В то утро не только ноги старины Джека выписывали кренделя, не отставал и его язык. Мало-помалу его красноречие заставило умолкнуть всех говорунов, сидевших в кабачке. Его слушали. Вокруг слышался шепот: «Малый не промах! Сразу видать, что из Парижа». Для пущего эффекта ему недоставало только баса Лабассендра — слишком уж был слаб его петушиный голос, ломающийся мальчишеский голос, в котором низкие мужские ноты перемежались с пискливыми детскими нотами. Потом голос его стал хрипнуть и доносился как будто издалека, словно с высокой башни. Впрочем, вскоре речь его стала совсем уже сбивчивой и неразборчивой, он даже сам перестал ее понимать и слышать, а под конец его окутал туман, его стало укачивать, ему почудилось, будто он устремился в погоню за ускользающими мыслями и словами в гондоле воздушного шара, и от этого его затошнило, а в голове все помутилось.

…Он пришел в себя, почувствовав что-то холодное на лбу. Он сидел на берегу Луары. Как он оказался здесь, рядом с матросиком, который смачивал ему виски? Джек с трудом разлепил глаза, и они замигали от яркого дневного света. Потом он различил дым, поднимавшийся из заводской трубы прямо напротив него, а совсем рядом увидел рыбака: тот стоял в лодке и поднимал парус, видимо, готовясь к отплытию.

— Ну как? Полегчало малость? — спросил юнга, выкручивая носовой платок.

— Да, совсем хорошо, — ответил Джек, поеживаясь от холода и с трудом ворочая тяжелой головой.

-: Тогда полезай в лодку!

— То есть как? — удивился мальчик.

— Ну да. Мы едем в Нант. Разве не помнишь, как ты в кабачке подрядил этого лодочника? А вон и Бахвал возвращается с провиантом.

— С провиантом?

— Получай сдачу, старик, — произнес кузнец, державший в руке внушительную корзину, откуда выглядывала краюха хлеба и торчали горлышки бутылок. — Ну, ребята, собирайся!
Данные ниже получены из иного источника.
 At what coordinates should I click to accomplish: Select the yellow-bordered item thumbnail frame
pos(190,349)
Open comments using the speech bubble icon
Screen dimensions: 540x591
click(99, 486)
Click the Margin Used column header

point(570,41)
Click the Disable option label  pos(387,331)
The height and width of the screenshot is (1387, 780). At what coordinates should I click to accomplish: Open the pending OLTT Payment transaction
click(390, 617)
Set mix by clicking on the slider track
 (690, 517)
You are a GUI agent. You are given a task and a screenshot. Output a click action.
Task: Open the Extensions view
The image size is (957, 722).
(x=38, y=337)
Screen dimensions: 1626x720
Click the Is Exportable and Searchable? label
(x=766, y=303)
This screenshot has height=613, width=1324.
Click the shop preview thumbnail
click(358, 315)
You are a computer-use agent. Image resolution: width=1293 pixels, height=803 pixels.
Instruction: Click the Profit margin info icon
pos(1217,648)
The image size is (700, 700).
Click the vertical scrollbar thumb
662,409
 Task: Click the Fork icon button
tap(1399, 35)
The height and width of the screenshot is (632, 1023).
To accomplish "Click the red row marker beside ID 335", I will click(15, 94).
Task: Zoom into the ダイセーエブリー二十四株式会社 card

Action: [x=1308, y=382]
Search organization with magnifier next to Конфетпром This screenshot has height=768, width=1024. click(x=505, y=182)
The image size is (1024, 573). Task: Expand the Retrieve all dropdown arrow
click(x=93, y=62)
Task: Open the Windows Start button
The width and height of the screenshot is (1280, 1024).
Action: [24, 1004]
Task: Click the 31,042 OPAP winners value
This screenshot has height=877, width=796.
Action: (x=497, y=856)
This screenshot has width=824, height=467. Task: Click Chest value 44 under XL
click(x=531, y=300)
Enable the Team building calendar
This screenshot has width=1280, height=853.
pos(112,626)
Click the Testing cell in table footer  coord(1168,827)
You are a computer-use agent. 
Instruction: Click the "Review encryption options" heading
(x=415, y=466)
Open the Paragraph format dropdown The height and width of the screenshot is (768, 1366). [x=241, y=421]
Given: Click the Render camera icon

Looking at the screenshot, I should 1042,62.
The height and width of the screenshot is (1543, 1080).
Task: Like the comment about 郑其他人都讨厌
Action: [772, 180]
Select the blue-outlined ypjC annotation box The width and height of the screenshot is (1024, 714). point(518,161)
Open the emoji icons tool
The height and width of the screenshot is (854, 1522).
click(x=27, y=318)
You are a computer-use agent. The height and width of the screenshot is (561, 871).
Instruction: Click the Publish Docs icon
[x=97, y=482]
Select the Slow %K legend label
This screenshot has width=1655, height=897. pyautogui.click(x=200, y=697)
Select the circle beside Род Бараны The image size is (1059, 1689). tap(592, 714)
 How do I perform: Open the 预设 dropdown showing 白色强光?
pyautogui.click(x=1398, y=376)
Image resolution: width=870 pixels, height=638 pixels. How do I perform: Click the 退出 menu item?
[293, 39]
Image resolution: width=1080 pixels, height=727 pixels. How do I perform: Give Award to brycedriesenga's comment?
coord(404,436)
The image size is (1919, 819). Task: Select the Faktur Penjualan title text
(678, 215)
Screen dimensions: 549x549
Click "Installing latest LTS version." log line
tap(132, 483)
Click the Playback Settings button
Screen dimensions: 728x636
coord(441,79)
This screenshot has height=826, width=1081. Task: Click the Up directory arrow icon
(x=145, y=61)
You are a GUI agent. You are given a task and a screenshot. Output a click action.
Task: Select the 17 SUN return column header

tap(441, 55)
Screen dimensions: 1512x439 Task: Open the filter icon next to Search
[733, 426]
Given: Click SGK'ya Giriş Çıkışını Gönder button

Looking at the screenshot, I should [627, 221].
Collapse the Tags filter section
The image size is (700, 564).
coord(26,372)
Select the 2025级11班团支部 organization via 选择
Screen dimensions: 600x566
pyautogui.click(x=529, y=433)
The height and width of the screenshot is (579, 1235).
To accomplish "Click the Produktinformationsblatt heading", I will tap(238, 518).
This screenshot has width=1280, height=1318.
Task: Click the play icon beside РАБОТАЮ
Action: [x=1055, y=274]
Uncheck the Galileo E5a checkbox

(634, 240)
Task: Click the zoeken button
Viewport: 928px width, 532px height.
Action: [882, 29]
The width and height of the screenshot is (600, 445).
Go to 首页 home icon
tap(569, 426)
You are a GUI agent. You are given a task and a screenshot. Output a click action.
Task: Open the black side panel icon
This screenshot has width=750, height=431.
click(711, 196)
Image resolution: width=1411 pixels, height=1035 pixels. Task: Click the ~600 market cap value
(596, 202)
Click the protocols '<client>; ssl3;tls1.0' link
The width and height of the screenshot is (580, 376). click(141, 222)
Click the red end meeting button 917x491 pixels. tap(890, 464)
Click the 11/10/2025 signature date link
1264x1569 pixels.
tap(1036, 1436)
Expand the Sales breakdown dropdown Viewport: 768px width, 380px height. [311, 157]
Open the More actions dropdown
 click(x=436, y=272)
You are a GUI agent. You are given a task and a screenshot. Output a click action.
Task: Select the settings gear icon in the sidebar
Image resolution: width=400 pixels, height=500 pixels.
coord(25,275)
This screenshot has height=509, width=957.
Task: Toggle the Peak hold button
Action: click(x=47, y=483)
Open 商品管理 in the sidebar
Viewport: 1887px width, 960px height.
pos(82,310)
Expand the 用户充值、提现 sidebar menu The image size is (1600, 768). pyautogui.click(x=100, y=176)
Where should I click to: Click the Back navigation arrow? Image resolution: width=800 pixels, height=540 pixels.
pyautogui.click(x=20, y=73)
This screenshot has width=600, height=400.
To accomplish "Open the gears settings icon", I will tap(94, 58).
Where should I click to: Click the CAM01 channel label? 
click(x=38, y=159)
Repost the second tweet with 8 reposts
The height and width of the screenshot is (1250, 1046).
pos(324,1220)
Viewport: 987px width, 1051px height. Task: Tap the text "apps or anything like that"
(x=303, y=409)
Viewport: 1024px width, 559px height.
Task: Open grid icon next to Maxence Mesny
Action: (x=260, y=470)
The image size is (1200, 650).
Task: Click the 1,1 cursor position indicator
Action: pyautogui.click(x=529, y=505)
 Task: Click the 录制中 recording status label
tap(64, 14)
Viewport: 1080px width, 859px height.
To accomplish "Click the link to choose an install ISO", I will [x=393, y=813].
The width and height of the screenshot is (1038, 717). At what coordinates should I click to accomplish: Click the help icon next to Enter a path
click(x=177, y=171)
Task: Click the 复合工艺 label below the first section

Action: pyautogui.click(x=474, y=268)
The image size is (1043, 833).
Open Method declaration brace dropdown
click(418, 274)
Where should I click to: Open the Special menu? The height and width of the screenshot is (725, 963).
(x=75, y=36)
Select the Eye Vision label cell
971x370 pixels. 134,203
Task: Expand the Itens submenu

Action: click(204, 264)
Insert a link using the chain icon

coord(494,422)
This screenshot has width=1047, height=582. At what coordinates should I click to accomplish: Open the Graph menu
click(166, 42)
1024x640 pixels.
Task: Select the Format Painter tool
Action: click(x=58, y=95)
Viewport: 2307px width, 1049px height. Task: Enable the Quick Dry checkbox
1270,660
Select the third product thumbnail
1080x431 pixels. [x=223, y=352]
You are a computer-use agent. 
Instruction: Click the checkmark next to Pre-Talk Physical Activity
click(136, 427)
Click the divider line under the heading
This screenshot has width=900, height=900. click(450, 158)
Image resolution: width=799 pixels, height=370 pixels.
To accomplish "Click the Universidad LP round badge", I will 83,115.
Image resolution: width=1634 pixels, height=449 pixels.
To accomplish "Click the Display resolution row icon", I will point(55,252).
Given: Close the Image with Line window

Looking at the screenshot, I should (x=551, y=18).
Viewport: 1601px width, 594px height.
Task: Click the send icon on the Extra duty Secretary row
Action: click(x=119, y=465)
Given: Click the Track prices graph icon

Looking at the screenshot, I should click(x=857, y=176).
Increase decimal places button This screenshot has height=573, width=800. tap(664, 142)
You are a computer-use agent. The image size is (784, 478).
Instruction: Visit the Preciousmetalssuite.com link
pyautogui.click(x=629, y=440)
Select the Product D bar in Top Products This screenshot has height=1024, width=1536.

Поднимается ветерок. Через час будем в Нанте, а уж там кутнем на славу.

И тут на одно мгновенье Джек вдруг ясно представил себе, что он затеял, в какую бездну катится. Ему хотелось прыгнуть в лодку перевозчика, стоявшую у берега неподалеку от них, и возвратиться в Эндре. Но для этого требовалось усилие воли.

— Да садись же! — крикнул ему матросик. — Ты еще бледноват, ну ничего, завтрак подкрепит тебя.

Ученик не стал спорить и вместе с другими влез в лодку. Как-никак у него еще оставалось три луидора — этого вполне достаточно, чтобы купить себе платье и небольшой подарок для Зинаиды. Так что он не зря съездят в Нант. Как у всякого захмелевшего человека, настроение у мальчика поминутно менялось, и от беспросветного уныния он внезапно переходил к необъяснимой веселости.

И вот он уже сидит на дне лодки и с аппетитом завтракает. Свежий соленый ветер подгоняет суденышко, клонит его набок, и оно мчится под ннзким небом, настоящим бретонским небом, словно птица, задевающая крылом водную поверхность… Снасти скрипели, надувался парус, волны били в борта, а на берегу возникали такие привычные виды: фигуры рыбаков, женщины, полощущие белье, пастухи, овцы, пощипывающие травку и похожие на больших насекомых. В возбужденном мозгу Джека все эти картины преображались, приобретали поэтическую окраску. Память его воскрешала эпизоды из прочитанных книг, рассказы о приключениях и далеких морских плаваниях, а присутствие матросика и силуэты больших судов, которые лодка то и дело огибала, придавали этим образам осязаемость. Перед его глазами почему-то неотступно стояла картинка английского художника из старенькой книжки «Робинзон Крузо», которую он читал в раннем детстве и помнил, оказывается, до сих пор: на желтой истрепанной странице был нарисован Робинзон, он лежал в гамаке, в руках у него была кружка можжевеловки, а вокруг него — пьяные матросы и остатки пирушки на столе. Под этим надпись: «И в ту бурную ночь я забыл все свои благие намерения». Быть может, все это всплыло в памяти Джека потому, что в лодке валялись пустые бутылки, из которых вытекло недопитое вино, а его приятели валялись среди остатков еды? Джек и сам этого толком не знал. Чайки, точно сбившиеся с пути и кружившие на ветру над парусом, довершали иллюзию далекого плавания. — Джек лежал на спине, на дне лодки и не видел ничего, кроме неба, по которому мчались наперегонки обрывки серых туч; они проносились с такой быстротой, что у Джека начала кружиться голова.